Names of famous singers make great inspirations for designer bags. There’s the Selena, Birkin, Del Rey just to name a few. But in a crowded rock-and-roll hall of fame for “celebrity” bags, the Gucci Zumi collection which debuts this season (from $3,000) knocks it out of the park with its unexpectedness.
After all, Zumi Rosow, the New York-born and LA-based saxophonist of garage punk outfit Black Lips and saw-playing member of Crush, and accidental muse of the house’s new Gucci Zumi bag, is not quite what you’d label a conservative. That distinction gets wider especially when you consider how the namesake bag collection comprises boxy and classic and elegant totes and miniature-sized sling wallets.
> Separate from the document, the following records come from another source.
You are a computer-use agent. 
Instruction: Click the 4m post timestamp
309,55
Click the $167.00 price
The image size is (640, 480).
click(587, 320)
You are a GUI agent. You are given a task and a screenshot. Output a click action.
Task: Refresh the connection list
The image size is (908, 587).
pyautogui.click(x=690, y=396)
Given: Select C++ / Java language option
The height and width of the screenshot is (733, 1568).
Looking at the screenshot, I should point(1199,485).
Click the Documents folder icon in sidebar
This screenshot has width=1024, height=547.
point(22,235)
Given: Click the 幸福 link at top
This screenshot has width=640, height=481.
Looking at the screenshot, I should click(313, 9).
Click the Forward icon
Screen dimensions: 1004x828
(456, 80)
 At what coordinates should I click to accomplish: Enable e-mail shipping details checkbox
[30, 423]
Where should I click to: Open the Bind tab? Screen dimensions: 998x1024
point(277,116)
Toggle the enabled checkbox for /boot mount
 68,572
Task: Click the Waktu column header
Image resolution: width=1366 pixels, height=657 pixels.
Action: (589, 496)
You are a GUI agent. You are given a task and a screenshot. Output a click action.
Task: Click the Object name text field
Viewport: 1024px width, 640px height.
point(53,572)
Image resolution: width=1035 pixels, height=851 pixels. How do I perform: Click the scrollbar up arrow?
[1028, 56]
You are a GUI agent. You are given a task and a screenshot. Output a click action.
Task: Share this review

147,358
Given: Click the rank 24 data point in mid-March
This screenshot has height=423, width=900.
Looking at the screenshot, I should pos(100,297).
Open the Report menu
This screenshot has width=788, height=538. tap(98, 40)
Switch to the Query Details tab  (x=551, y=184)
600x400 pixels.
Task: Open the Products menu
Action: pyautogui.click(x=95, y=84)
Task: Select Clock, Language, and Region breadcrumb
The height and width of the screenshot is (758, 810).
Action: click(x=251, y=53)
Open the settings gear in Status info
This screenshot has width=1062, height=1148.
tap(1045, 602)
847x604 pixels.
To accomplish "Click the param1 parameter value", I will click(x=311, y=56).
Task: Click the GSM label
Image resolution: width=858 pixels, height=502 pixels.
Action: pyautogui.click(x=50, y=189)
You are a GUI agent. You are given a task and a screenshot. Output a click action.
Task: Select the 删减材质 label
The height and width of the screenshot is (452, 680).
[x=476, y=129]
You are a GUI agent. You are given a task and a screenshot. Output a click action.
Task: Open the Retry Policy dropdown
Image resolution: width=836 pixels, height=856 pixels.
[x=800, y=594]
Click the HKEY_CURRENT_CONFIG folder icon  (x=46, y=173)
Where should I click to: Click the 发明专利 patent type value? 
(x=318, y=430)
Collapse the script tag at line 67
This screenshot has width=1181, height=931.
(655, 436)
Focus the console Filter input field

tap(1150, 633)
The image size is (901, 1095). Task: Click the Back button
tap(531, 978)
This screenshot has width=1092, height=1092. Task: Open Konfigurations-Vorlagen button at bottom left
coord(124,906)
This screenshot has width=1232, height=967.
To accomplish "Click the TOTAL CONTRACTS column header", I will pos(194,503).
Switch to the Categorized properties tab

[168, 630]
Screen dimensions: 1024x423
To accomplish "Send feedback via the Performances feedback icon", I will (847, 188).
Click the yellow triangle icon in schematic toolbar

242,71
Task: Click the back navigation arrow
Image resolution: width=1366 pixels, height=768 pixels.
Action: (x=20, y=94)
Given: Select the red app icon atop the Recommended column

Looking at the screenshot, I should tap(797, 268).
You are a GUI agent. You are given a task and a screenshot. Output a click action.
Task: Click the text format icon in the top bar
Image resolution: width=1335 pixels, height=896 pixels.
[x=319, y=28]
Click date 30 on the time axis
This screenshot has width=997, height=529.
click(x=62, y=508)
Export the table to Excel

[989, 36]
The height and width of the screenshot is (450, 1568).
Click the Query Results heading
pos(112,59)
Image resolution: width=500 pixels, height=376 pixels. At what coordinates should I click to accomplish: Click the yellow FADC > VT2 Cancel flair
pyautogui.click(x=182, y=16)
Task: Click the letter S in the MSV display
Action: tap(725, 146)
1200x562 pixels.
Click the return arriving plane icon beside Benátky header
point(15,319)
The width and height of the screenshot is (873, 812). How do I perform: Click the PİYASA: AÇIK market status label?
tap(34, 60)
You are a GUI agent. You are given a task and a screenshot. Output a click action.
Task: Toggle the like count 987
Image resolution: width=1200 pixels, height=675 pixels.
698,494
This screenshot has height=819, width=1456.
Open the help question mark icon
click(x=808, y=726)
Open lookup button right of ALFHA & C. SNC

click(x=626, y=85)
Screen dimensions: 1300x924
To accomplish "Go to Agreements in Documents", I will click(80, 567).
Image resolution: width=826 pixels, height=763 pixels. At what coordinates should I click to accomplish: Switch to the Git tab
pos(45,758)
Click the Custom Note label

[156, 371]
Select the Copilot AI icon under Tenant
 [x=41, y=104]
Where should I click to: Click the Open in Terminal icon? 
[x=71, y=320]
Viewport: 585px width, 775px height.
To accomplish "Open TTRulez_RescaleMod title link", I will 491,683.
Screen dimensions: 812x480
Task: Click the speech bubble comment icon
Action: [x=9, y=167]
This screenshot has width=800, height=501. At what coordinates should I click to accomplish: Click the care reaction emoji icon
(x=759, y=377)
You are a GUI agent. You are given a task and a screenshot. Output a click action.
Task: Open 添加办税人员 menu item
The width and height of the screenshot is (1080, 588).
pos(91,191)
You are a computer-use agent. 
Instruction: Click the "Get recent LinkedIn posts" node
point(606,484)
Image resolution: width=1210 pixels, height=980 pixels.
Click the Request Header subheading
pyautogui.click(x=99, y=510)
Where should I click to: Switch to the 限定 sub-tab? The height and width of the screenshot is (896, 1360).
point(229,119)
But Rosow is the ultimate inspo for Gucci. In an interview with Vogue.com, she described herself as “part Bastet, the Egyptian cat goddess, part bat, vampire, Zarina, a leather daddy, Joan of Arc, the Wild Child…”. That unusual categorisation explains Rosow’s penchant for kohl-lined cat’s eye makeup or the fact that she has never fixed her broken tooth since 2015, and why she favours a rugged Eastern bloc-style mullet. You either find her weird or think of this cool cat as your ultimate #girlcrush. And Gucci’s Alessandro Michele obviously digs the latter.
True to Michele’s irreverent style, the interpretation of Rosow’s unique sense of style resulted in three kinds of bag lines for the Gucci Zumi. There is a tote with a double lift lock closure very much like a gent’s briefcase. Then there is a sling wallet style that comes with a detachable chain strap and an adjustable leather top handle. And lastly, there is another tote that’s inspired by an early ’60s archive design that comes with double sliding shoulder chain straps.
What ties every piece in this collection is the hardware on the bag. It combines two of the house’s most iconic motifs — the horsebit and the interlocking Gs — into one new hybrid design. And just for yin-yang effect, one side of this new hardware is rendered in gold and another in silver. Because just like Rosow, there’s more than one side to a picture.